Post by terriblefire » Mon May 20, 2019 7:59 am

I’ve stopped using DirtyPCBs. They began producing beer mats rather than PCBs
———
I get cranky when asked to repeat myself.

project23
Posts: 28
Joined: Wed May 15, 2019 8:54 pm

Re: project23's build, or 'spot the short'

Post by project23 » Mon May 20, 2019 9:17 am

I just tried JLCPCB for an unrelated project - hopefully it'll be a bit better.

redhawk668
Posts: 58
Joined: Sat Jan 06, 2018 3:03 pm
Location: Netherlands

Re: project23's build, or 'spot the short'

Post by redhawk668 » Mon May 20, 2019 11:54 am

I used to have my PCB's made at DirtyPCB's too, but the last ones were not so good to say the least, silkscreen totally screwed up. I now have my PCB's made at PCBWay and I am quite happy with their service.

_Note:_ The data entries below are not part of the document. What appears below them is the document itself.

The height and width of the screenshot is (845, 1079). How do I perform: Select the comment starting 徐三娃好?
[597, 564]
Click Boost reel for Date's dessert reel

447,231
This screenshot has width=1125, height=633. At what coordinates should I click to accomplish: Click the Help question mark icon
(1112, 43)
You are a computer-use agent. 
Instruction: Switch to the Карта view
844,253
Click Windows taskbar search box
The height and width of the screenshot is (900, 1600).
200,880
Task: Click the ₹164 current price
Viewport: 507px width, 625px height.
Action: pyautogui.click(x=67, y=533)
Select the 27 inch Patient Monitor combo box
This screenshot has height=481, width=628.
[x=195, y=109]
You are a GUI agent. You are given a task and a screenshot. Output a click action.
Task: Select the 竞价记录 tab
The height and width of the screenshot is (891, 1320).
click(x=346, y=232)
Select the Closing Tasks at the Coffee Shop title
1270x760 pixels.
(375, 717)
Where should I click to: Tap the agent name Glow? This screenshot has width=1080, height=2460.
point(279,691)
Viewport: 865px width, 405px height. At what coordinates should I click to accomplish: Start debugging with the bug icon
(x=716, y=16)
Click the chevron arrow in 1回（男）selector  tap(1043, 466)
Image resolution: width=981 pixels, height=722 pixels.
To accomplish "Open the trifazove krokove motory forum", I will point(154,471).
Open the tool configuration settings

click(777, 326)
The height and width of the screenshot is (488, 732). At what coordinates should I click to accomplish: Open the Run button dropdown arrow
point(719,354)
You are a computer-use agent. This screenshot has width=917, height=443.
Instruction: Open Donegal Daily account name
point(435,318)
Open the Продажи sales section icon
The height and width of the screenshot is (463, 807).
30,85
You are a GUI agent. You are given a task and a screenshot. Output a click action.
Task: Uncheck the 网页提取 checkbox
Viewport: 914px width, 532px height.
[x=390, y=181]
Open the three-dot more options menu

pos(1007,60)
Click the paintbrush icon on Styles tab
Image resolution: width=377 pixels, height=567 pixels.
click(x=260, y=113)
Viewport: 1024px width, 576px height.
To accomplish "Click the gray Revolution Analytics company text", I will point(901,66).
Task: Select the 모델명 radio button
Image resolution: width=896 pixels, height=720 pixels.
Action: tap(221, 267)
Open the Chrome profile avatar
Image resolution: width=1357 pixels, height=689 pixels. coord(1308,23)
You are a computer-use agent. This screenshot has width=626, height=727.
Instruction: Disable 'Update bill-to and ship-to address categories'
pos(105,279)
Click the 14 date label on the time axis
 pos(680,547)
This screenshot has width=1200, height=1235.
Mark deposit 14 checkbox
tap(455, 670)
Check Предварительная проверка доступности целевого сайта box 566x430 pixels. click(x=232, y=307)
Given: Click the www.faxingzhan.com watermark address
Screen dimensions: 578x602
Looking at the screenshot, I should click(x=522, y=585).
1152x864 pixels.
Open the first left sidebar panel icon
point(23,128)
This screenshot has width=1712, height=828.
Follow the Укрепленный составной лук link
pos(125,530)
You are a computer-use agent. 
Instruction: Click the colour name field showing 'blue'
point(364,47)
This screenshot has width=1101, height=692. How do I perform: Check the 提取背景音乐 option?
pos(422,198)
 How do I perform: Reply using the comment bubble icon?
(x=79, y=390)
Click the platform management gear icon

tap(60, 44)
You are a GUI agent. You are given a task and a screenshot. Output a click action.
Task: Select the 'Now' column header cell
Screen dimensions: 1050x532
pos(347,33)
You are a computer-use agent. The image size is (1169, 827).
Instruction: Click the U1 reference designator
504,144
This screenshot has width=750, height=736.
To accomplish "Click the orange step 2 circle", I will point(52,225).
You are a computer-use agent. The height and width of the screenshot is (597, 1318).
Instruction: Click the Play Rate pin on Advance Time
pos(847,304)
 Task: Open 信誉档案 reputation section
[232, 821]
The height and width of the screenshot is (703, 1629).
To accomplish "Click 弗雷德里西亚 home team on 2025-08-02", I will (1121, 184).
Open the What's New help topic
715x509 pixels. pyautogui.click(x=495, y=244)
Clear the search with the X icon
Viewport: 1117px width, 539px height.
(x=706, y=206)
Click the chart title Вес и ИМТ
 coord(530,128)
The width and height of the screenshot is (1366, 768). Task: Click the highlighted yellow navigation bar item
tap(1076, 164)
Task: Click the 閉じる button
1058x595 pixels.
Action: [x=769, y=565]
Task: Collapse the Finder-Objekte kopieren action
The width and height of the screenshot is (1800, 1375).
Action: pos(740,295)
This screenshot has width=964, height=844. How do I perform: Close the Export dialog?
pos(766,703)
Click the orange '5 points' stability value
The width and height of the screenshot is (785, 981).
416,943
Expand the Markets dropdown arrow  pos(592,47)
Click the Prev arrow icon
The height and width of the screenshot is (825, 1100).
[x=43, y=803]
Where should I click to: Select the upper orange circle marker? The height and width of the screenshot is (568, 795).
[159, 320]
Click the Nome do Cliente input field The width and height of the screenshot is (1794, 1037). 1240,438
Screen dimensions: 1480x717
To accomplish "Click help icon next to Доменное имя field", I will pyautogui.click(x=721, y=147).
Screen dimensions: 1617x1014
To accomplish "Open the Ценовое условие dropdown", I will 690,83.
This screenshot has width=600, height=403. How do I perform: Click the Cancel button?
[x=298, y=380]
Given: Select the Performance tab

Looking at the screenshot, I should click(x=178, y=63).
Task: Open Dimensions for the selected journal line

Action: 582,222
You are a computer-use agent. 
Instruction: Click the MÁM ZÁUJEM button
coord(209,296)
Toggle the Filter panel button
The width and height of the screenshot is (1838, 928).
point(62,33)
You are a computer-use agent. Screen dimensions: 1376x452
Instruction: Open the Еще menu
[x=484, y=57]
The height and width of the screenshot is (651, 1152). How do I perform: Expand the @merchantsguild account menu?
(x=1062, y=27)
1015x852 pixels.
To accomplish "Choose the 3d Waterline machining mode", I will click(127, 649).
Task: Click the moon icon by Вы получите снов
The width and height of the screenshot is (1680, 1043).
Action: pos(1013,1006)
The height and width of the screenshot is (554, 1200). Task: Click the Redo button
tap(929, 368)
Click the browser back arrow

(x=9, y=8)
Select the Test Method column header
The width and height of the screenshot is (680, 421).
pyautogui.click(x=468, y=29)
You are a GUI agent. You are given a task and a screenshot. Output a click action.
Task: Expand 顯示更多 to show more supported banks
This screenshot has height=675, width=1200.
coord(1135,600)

Not too expensive, and PCB's are quite good quality.
My collection: 1040 STE, TOS 2.06, 4 mb, CosmosEx - 520 STFM, TOS 1.04, 4 mb, Blitter, CosmosEx - 520 STFM, TOS 1.04, 4 mb - 1040 STF, TOS 1.04, 1 mb, Gotek - Amiga 1200 with Blizzard 1220/4 - Amiga 500 + ACA500 - Amiga 500 + TF530, 1 mb chipram hack.

Atari 8 bit: 800XLF, stock - 600XL, Ultimate 1 mb, Sophia RGB - 130XE, 320 kb, Sophia RGB

Sinclair stuff: 3x Spectrum 48KB, Clones: Harlequin, JS128, Nuvo128 and Issue3B replica.

Ultimate64, a few C64 breadbins and Pi1541 for storage.